(70) モンゴル再訪2-ホテルの募金箱

モンゴル再訪2-ホテルの募金箱

 宿泊したホテルのフロントに置かれていた募金箱である。モンゴル人の友人B氏の説明では、東日本大震災向けのものだという。

 今回の大震災へのモンゴル政府の支援は、救援隊12名の派遣,義援金100万ドル(8,200万円)の拠出,毛布(2,500枚)・防寒具等の救援物資の提供などであった。

 それとは別に、3月下旬にはモンゴル政府が全ての公務員に給料1日分の募金を呼び掛けた。そうしたところ、一般の国民や企業の自発的な募金活動に発展し、1億数千万円が集まったという。これは報道もされたし、友人B氏も語っていた。

 そういえば、4月にモンゴルに渡った時のことだ。最初にエヘガザル社を訪れた際、こちらが挨拶を済ませた後、まず2月に先方へ輸出した植物の様子を尋ねた。 そうしたところ、「それよりまず大震災のことを聞かせてほしい。」とD社長から求められたのだ。予想外の事であったが、よい意味で驚いた。また話をしているうちに、彼らも民間の募金活動には積極的に応じたことが分かった。それには筆者も心から御礼を申し上げた。

 現在モンゴルの多くの人々が日本に信頼を寄せ、親近感を抱いている。筆者の経験したこうした事例からも、それが窺える。
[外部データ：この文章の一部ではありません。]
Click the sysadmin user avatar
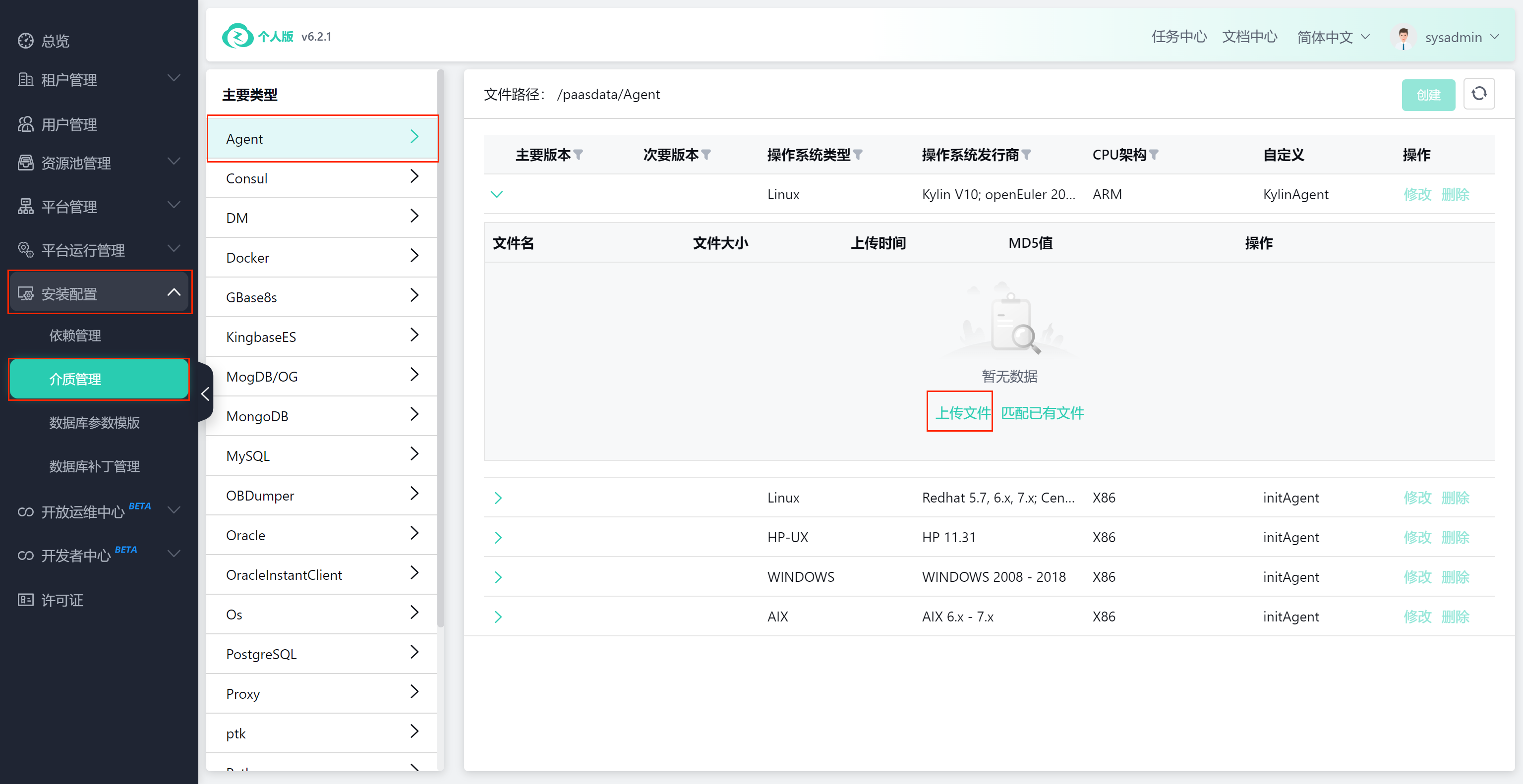point(1404,37)
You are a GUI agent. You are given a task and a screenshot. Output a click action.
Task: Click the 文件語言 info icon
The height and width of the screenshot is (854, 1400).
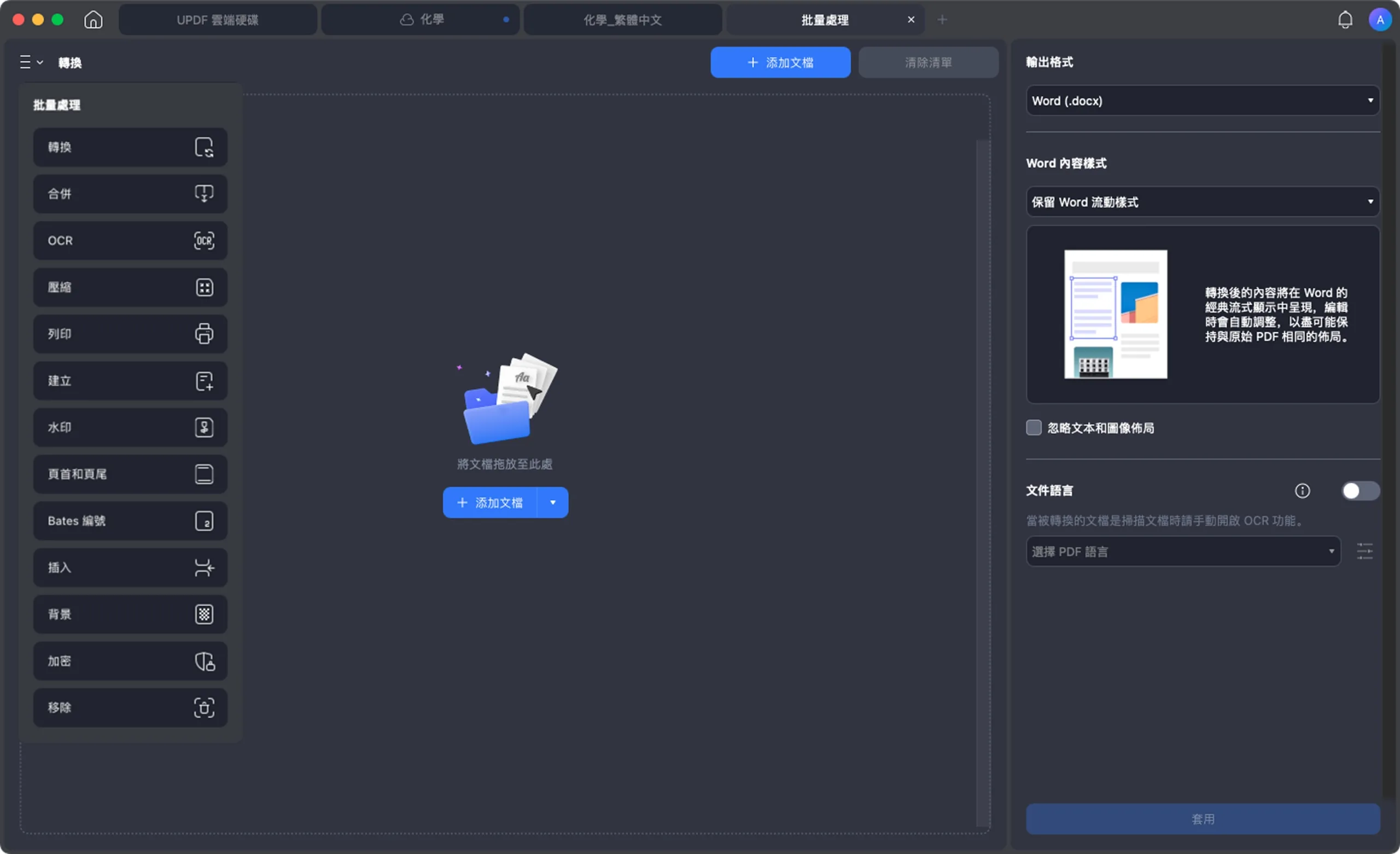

 東アジアには対日感情が良いとはいえない、付き合うのに難しい大国が2つある。しかし、今さら日本の地理的位置は変えられない。それなら、その2大国にはさまれた親日国であるモンゴルと、外交戦略上もいっそう強く連携すべきではないか。豊富な地下資源だけではない、モンゴルの持つ可能性は低くはないのだ。園芸屋のオヤジでさえも少しは考えてしまう。